[Available records — start]
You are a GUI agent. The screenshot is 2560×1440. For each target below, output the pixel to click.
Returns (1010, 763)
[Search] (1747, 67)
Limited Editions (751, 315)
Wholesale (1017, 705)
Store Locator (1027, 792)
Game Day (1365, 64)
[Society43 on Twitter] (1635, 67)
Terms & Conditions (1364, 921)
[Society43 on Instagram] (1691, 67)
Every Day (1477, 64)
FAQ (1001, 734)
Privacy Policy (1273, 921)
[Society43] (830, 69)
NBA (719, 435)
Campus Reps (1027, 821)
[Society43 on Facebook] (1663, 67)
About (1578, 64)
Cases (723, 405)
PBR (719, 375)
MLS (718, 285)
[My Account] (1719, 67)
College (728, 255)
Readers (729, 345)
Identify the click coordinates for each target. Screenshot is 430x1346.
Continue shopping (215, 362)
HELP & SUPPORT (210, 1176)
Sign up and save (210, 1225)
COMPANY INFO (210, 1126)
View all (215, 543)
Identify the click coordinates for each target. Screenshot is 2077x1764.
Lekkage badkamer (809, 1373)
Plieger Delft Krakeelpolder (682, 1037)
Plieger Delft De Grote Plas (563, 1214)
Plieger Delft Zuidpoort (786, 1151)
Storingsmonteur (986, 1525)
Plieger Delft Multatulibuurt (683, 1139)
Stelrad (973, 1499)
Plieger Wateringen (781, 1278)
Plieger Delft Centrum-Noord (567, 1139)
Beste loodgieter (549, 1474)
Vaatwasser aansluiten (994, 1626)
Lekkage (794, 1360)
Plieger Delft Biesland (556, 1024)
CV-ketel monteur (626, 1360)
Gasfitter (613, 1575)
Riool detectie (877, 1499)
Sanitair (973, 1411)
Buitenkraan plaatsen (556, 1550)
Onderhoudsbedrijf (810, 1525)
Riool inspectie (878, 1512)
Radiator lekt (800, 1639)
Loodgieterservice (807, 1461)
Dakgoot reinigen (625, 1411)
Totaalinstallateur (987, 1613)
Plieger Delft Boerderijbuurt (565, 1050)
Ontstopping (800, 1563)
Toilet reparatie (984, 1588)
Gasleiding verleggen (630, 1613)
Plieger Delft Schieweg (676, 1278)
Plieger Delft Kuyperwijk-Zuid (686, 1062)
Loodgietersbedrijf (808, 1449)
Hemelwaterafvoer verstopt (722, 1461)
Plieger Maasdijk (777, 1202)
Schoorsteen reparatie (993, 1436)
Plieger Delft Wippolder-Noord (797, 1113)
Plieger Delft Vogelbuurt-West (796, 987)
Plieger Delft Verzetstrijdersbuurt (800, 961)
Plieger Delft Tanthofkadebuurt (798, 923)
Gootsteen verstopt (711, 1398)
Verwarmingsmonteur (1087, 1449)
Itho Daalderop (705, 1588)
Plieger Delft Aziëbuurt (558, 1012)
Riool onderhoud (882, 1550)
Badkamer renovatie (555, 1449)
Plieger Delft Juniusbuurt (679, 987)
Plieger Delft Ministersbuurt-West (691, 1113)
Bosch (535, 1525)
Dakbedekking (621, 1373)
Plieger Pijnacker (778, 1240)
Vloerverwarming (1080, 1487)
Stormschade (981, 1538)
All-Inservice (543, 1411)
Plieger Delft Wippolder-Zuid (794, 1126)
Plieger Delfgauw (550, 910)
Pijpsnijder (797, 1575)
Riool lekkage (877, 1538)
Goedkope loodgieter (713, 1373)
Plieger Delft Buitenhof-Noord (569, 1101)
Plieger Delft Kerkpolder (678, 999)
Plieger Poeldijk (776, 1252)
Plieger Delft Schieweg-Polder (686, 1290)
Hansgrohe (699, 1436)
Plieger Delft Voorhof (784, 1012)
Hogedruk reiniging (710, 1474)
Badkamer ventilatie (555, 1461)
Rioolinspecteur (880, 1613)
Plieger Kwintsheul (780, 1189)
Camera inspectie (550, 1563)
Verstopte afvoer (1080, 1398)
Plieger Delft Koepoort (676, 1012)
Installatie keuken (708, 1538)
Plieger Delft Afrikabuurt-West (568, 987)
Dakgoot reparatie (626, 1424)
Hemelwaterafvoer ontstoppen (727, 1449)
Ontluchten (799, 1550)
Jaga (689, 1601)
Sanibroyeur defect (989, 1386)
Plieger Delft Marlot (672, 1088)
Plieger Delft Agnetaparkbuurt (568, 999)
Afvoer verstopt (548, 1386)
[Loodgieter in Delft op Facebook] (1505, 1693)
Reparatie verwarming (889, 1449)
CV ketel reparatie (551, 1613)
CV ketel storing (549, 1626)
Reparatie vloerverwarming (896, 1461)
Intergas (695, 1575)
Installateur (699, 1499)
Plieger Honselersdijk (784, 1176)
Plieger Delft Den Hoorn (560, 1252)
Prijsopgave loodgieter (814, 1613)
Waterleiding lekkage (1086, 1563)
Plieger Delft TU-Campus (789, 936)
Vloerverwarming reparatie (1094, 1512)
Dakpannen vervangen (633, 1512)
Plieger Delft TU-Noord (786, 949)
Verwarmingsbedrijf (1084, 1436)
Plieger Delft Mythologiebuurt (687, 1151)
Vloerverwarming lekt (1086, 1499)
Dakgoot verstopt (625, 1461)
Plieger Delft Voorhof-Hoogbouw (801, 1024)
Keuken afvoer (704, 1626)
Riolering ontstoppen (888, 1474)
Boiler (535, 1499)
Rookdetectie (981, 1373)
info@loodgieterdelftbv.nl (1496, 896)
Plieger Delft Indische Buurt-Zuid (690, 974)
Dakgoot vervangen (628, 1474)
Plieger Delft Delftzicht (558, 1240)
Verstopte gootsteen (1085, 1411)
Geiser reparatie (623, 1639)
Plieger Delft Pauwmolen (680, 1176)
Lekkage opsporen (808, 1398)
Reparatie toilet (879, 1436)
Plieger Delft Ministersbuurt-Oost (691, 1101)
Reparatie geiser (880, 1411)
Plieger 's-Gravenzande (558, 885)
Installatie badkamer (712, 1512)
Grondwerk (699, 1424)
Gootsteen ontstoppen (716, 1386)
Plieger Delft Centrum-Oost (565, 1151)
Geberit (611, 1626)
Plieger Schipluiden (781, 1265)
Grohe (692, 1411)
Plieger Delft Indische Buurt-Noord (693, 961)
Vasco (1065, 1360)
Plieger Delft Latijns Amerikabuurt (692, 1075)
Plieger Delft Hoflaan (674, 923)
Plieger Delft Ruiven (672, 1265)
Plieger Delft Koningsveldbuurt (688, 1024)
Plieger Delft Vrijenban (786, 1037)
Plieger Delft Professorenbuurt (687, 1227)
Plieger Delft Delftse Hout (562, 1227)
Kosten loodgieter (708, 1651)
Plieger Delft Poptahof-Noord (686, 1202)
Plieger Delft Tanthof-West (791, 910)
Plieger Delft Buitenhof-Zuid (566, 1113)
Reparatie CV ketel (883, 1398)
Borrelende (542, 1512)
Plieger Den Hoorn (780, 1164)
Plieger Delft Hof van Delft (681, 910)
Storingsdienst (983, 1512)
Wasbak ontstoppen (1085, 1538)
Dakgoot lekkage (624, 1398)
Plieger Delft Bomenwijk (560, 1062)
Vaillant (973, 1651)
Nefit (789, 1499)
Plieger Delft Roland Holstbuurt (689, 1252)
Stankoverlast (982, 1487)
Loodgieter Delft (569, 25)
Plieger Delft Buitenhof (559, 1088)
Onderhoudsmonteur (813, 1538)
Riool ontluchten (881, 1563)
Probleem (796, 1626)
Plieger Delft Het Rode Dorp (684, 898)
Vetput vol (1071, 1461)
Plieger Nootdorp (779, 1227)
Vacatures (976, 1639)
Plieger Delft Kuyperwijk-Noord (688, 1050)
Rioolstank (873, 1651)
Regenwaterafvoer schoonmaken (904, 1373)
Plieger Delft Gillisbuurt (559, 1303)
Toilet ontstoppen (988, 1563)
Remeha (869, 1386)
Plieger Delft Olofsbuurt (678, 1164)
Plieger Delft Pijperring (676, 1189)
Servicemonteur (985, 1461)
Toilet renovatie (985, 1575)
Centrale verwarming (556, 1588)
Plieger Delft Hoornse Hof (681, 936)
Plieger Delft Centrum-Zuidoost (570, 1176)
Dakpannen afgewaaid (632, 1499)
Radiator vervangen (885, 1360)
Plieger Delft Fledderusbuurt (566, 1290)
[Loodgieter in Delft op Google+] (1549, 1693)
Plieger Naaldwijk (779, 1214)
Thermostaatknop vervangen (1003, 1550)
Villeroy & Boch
[Available records — finish]
Task prompt
In the listing above, find the line containing "Intergas (695, 1575)" and the line containing "Keuken afvoer (704, 1626)", then repeat those two lines and everything between them exactly.

Task answer
Intergas (695, 1575)
Installateur (699, 1499)
Plieger Honselersdijk (784, 1176)
Plieger Delft Den Hoorn (560, 1252)
Prijsopgave loodgieter (814, 1613)
Waterleiding lekkage (1086, 1563)
Plieger Delft TU-Campus (789, 936)
Vloerverwarming reparatie (1094, 1512)
Dakpannen vervangen (633, 1512)
Plieger Delft TU-Noord (786, 949)
Verwarmingsbedrijf (1084, 1436)
Plieger Delft Mythologiebuurt (687, 1151)
Vloerverwarming lekt (1086, 1499)
Dakgoot verstopt (625, 1461)
Plieger Delft Voorhof-Hoogbouw (801, 1024)
Keuken afvoer (704, 1626)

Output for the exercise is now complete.